E(Xn)=infinity implies p-lim(Xn/n)=0?

Question

I am struggling with an exercise… the first part of the exercise was ok, but the second part is a lot less trivial.

$X_n$ are non negative iid random variables.

First part: check that if $E(X_i)$ finite then $\lim X_n/n=0$ almost surely.
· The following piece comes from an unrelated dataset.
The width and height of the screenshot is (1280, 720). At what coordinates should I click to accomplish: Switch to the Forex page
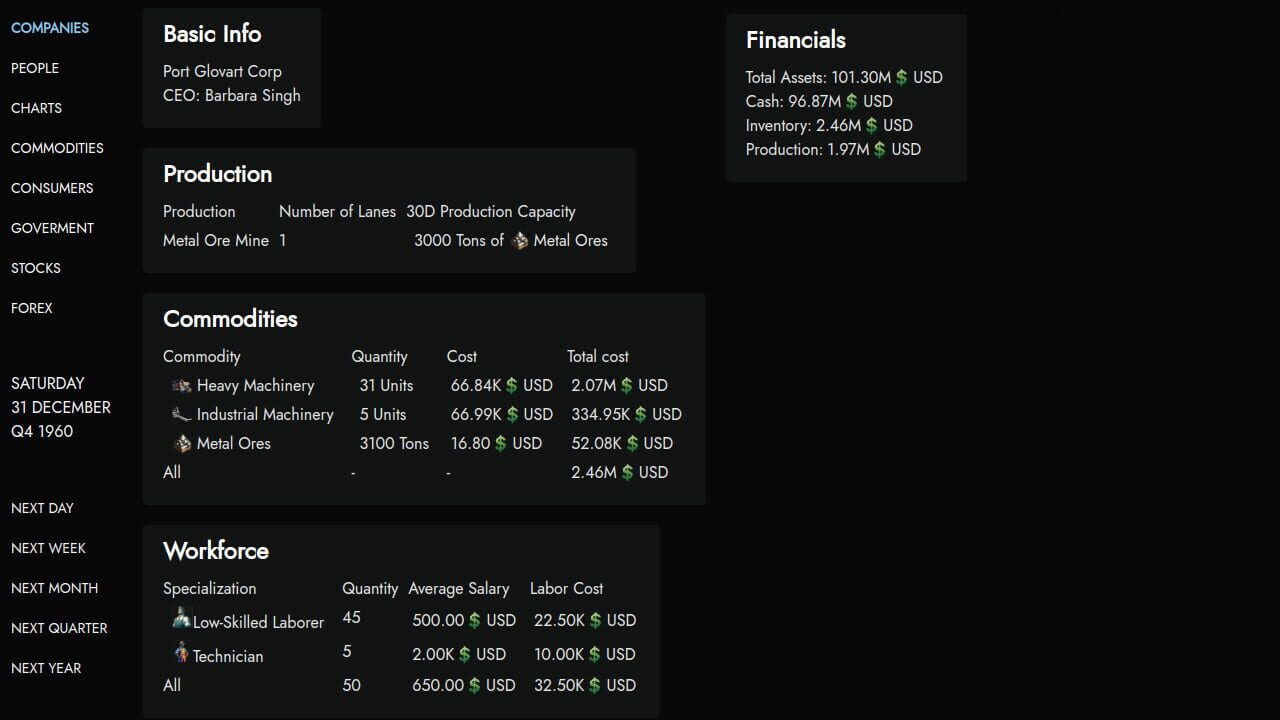(32, 308)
I showed this using events $A_{k,\epsilon}=\{X_n>n\epsilon\}$, tail formula for $E(X_i)$ and 1st Borel Cantelli lemma.

Second part: on the other hand show that if $E(X_i)=\infty$ then $\operatorname*{p-lim} X_n/n =0 $ (that is $X_n/n \to 0$ in probability) but $P(\limsup X_n/n=\infty)=1$.

I get stuck on this one as it seems to contradict what I learnt in class. I try to use the 2nd Borel Cantelli lemma but can’t get to the conclusion.

Answer 1

For the first half: let $X$ be a fixed random variable with the same distribution as the $X_n$ (you can take $X=X_1$ if you like). Then $P(X_n/n \ge \epsilon) = P(X/n \ge \epsilon) = P(X \ge \epsilon n)$. Show that this converges to $0$ as $n \to \infty$. Hint: what can you say about $\bigcap_{n =1}^{\infty} \{X \ge \epsilon n\}$?
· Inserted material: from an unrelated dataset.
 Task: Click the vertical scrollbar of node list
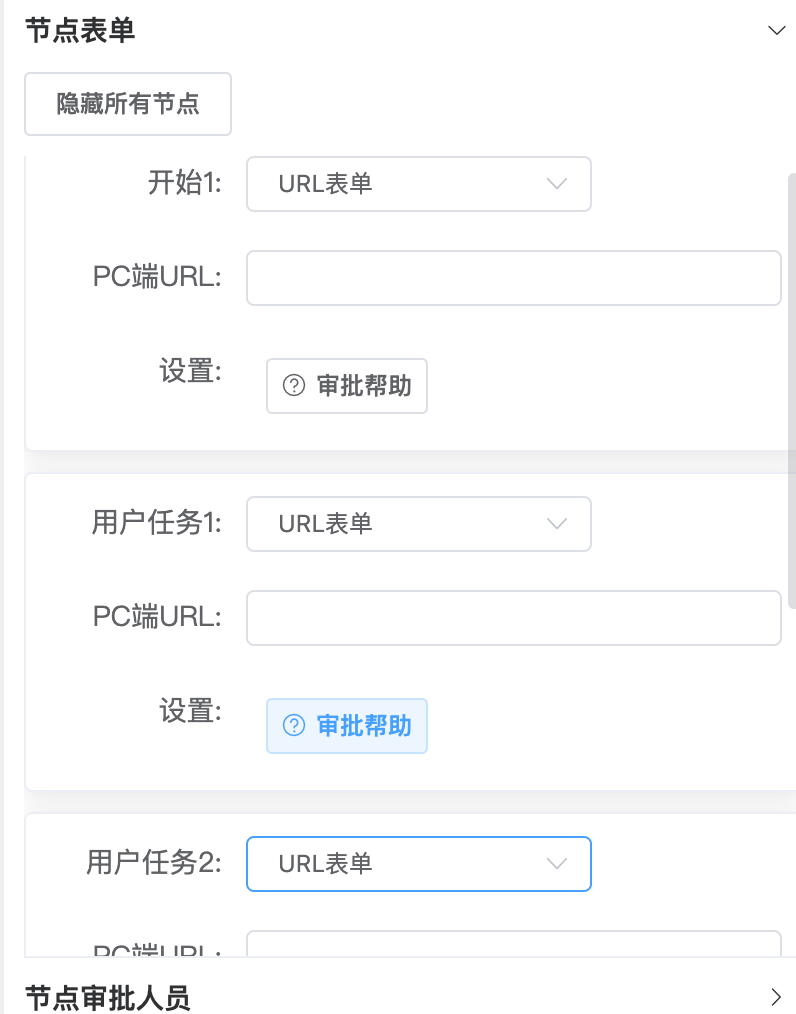(x=791, y=391)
For the second half, start by showing the following lemma: if $X$ is any nonnegative random variable, then $$E[X]-1 \le \sum_{n=1}^\infty P(X \ge n) \le E[X]$$ Hint: show $(X-1) \le \sum_{n=1}^\infty 1_{X \ge n} \le X$ for each $\omega$, by considering what happens for each side when $k-1 \le X(\omega) < k$ for a given integer $k$.

Use this with the second Borel-Cantelli lemma to show that $P(X_n \ge n \text{ i.o.}) = 1$, which says that $\limsup X_n/n \ge 1$ almost surely. Now repeat, replacing $X_n$ with $X_n/m$ for arbitrary $m$, to get $\limsup X_n/n \ge m$ a.s. Finally take a countable intersection to get $\limsup X_n/n = \infty$ a.s.